START Data listing

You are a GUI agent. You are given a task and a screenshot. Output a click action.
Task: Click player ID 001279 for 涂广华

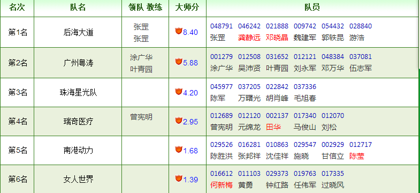222,57
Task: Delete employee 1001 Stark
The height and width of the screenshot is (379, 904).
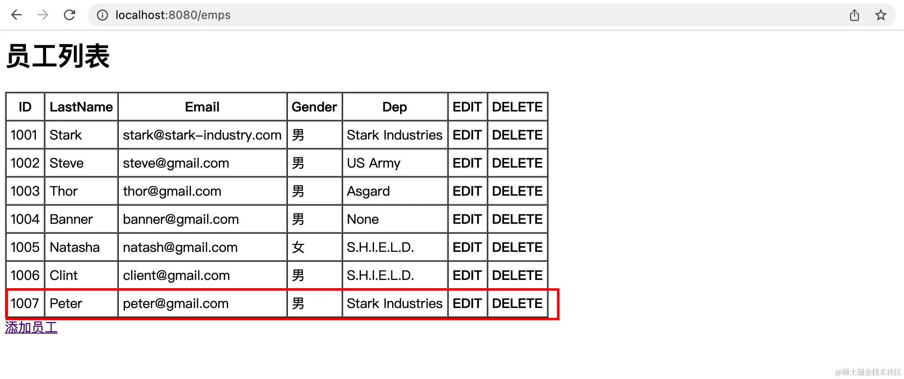Action: [517, 135]
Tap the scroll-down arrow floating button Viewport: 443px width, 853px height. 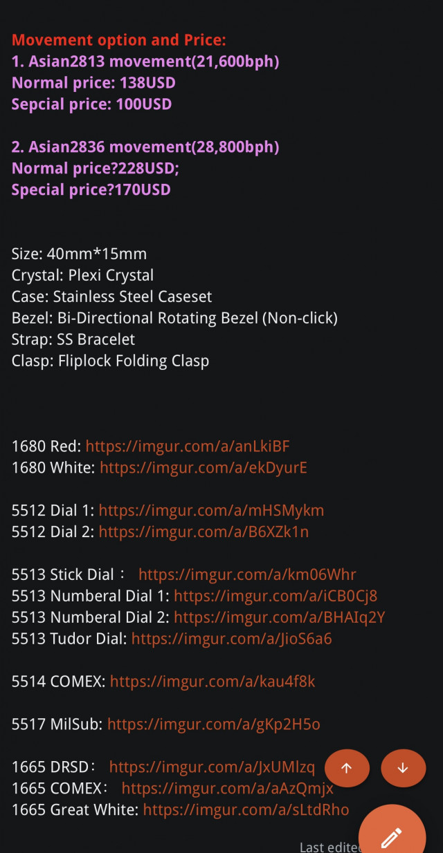(403, 768)
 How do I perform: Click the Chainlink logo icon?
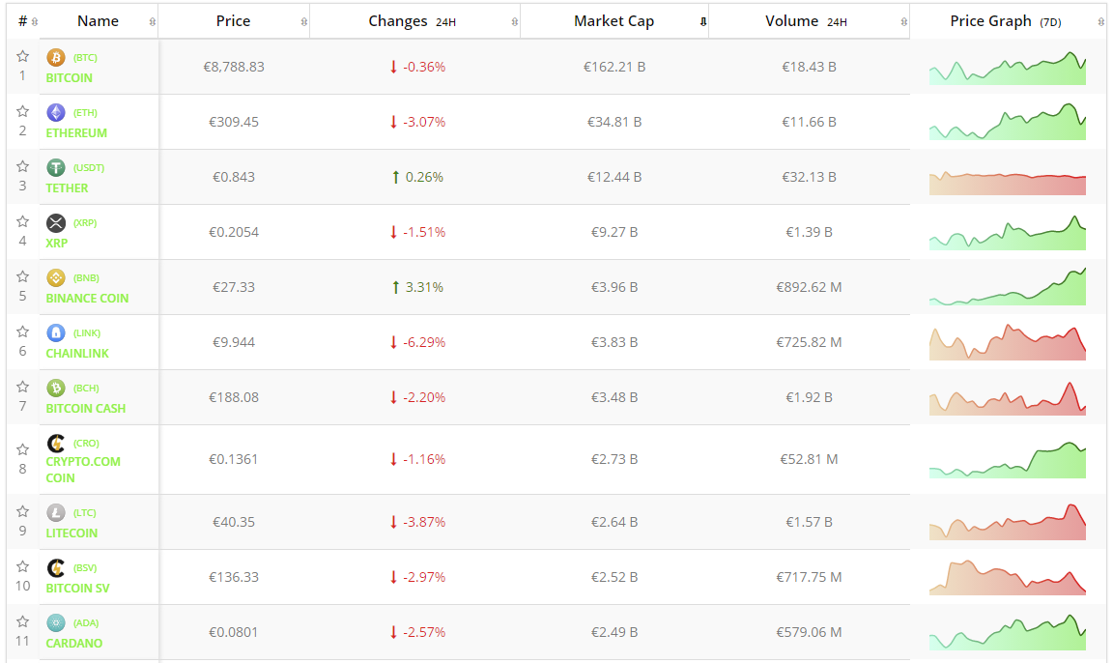click(56, 333)
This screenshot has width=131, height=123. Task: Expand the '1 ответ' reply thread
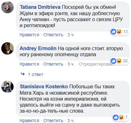pyautogui.click(x=36, y=74)
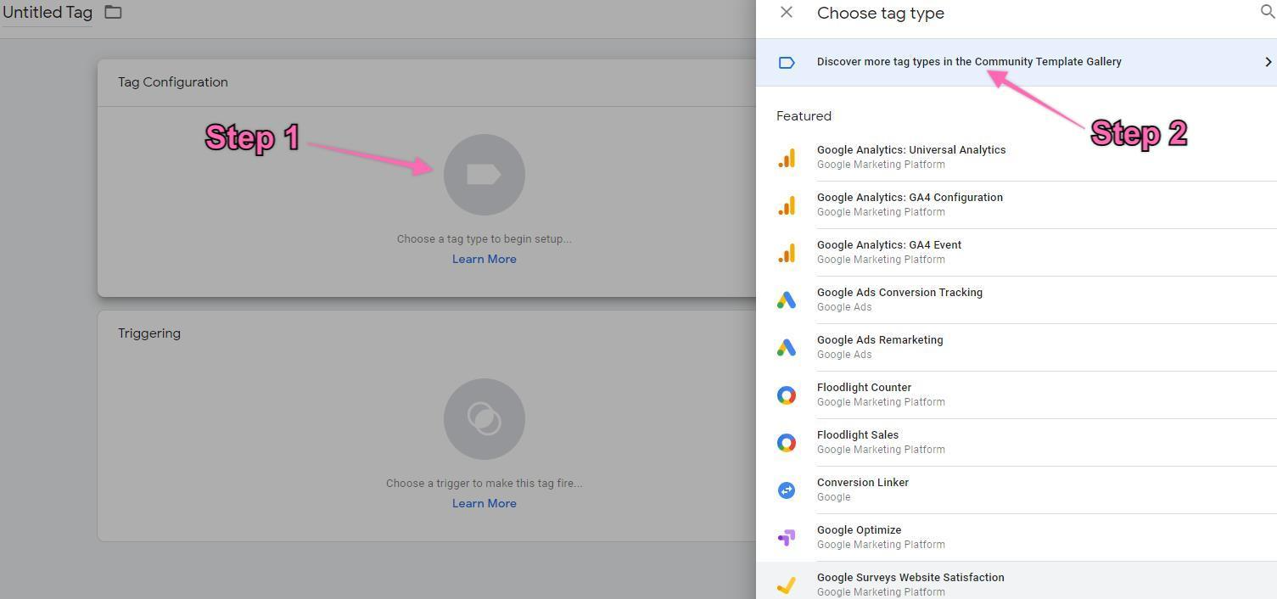Click Learn More under Tag Configuration
The height and width of the screenshot is (599, 1277).
click(484, 260)
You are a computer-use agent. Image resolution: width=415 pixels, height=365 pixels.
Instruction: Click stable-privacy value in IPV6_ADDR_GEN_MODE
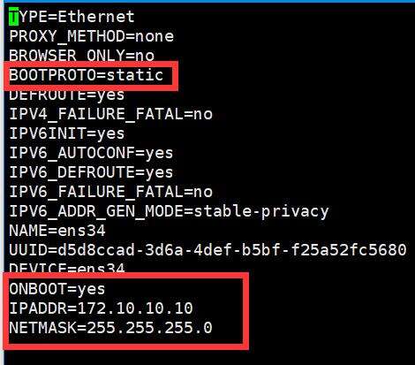(261, 211)
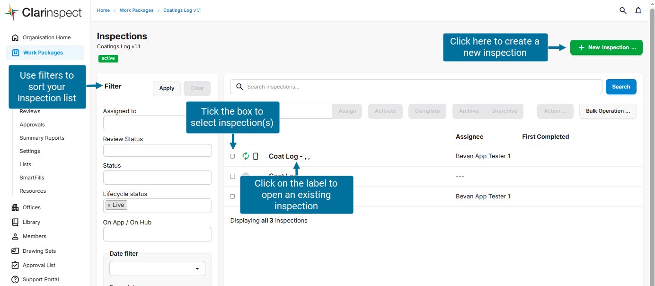Click the Organisation Home house icon
The width and height of the screenshot is (655, 286).
(15, 37)
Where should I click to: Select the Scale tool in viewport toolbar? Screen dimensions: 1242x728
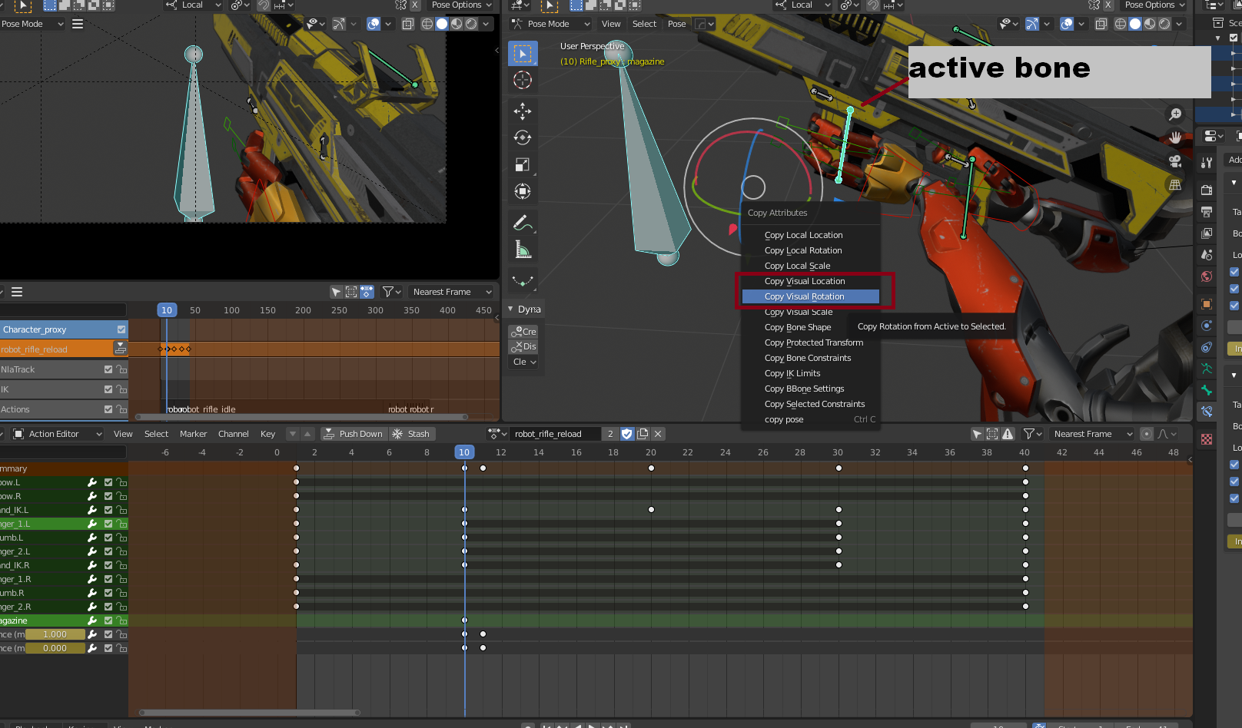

END Data listing

Problem requirements: Look through the data above. Find each line with the string "agent" and copy it.

Final answer:
You are a GUI agent. You are given a task and a screenshot. Output a click action.
You are a computer-use agent. Image resolution: width=415 pixels, height=365 pixels.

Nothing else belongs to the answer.